Recycling promotion strategies: Statistical and fuzzy-set comparisons

Jess W. Everett, Timothy L. Jacobs, J. Jeffrey Peirce

Research output: Contribution to journalArticlepeer-review

5 Scopus citations

Abstract

This research evaluates 10 methods of promoting residential curbside recycling programs (RCRPs) using data from a survey of RCRPs in the United States. Statistical and fuzzy-set methods are used to analyze the promotions as evaluated by recycling coordinators. The 10 promotions considered range from personal communication to radio advertisements. Mailed fliers, newspaper advertisements, school education, and hand-delivered fliers were the most commonly used promotions.
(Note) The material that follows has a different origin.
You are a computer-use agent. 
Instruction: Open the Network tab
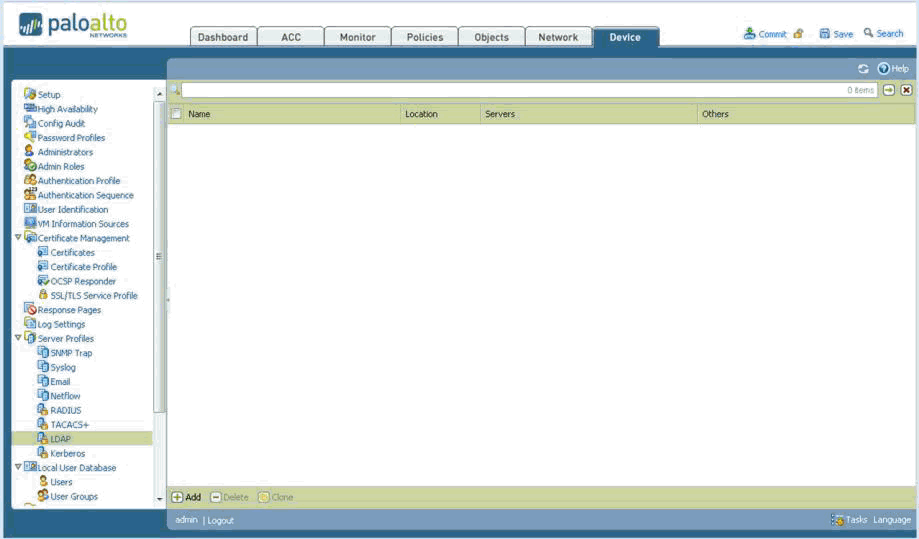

Statistical comparisons of recycling coordinator responses suggest that personal communication is evaluated, on average, higher than all other promotions. Mean evaluations for hand-delivered and mailed fliers, and reminder signs are also high. School education, television advertisements, enclosures in city billings, and newspaper advertisements, though considered somewhat effective, are less effective than all promotions except exhibits at fairs and radio advertisements. Fuzzy-set mathematics are used to assign linguistic variables to promotion-evaluation possibility distributions. Linguistic variables retain more information than evaluation means. Whereas identical means can be produced by very different distributions, linguistic variables reflect evaluation-possibility distribution dispersion as well as central tendency. Several possible areas of future study in this area are introduced.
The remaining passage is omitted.